Rekkem, le 21 février 2013. Opération dans le cadre de la coopération transfrontalière des polices a l'ancien poste frontière sur l'autoroute A22 entre la France et la Belgique. — M.LIBERT/20 MINUTES

Ils volaient des voitures en France pour commettre des braquages en Belgique. Deux hommes de 25 et 19 ans ont été interpellés, le 4 septembre à Lille. Selon le parquet de Douai, ils ont été trouvés en possession de cagoules, de deux fusils mitrailleurs, d'un revolver et de cartouches. Les perquisitions chez les deux suspects ont permis de  découvrir 4.500 euros. «Ils ont reconnu la totalité des faits commis en France», souligne le procureur Eric Vaillant. Les deux hommes ont été incarcérés à l'issue de leur garde à vue.

Instruction transférée en Belgique

Cette arrestation est le fruit d'un travail en commun entre la police et la justice françaises et belges.

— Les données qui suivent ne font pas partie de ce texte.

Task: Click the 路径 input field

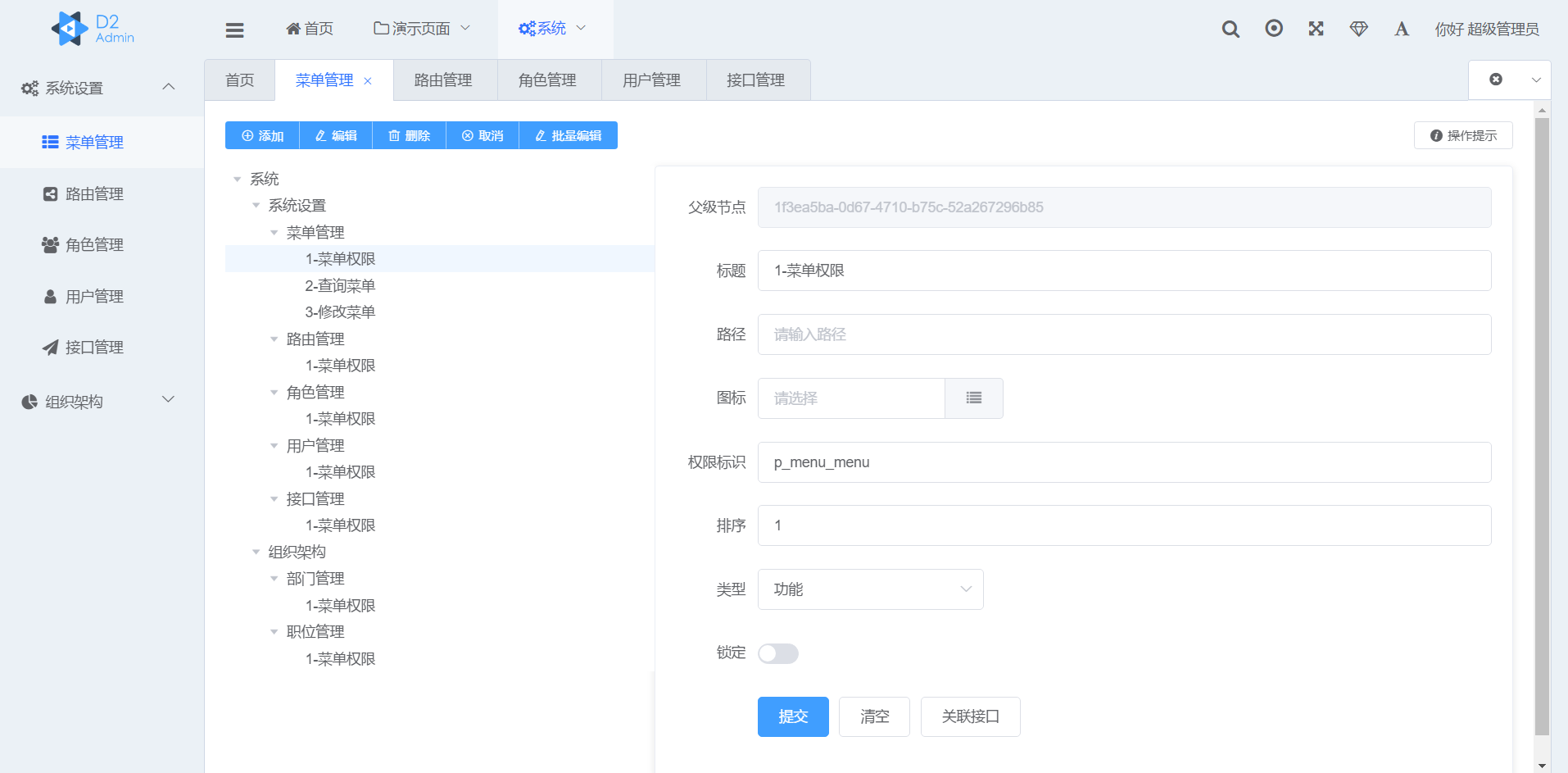Action: pyautogui.click(x=1124, y=334)
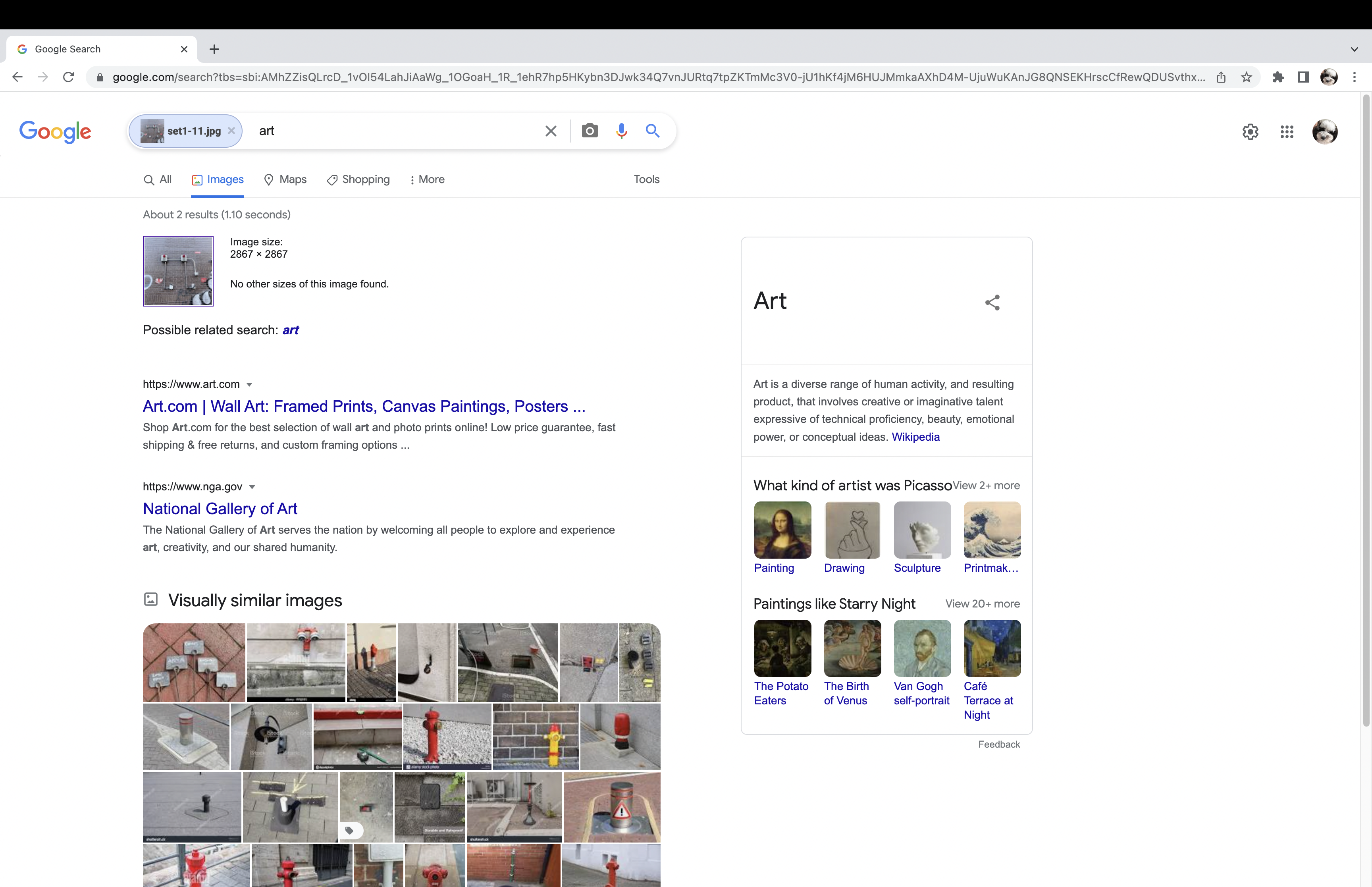
Task: Switch to the Maps results tab
Action: [x=285, y=180]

Depuis fin janvier, plusieurs vols à mains armées étaient commis dans les secteurs d'Ypres et Tournai. Un rapprochement était effectué avec des individus mis en cause dans quatre cars jacking dans le Douaisis, entre janvier et août. «Les véhicules volés étaient utilisés pour commettre les vols à mains armées en Belgique, précise le parquet de Douai. Ce sont des empreintes digitales retrouvées sur les lieux d'un de ces vols, le 31 mai, qui ont permis l'identification d'un des braqueurs». 

Le lendemain de l'arrestation des deux individus, le juge d'instruction d'Ypres, saisi de douze braquages, émettait des mandats d'arrêt européens à leur encontre. «Leur transfert de l'autre côté de la frontière sera réalisé dans les prochains jours, explique Eric Vaillant. Il nous est apparu naturel de centraliser l'instruction, puis le jugement de tous les faits au tribunal d'Ypres».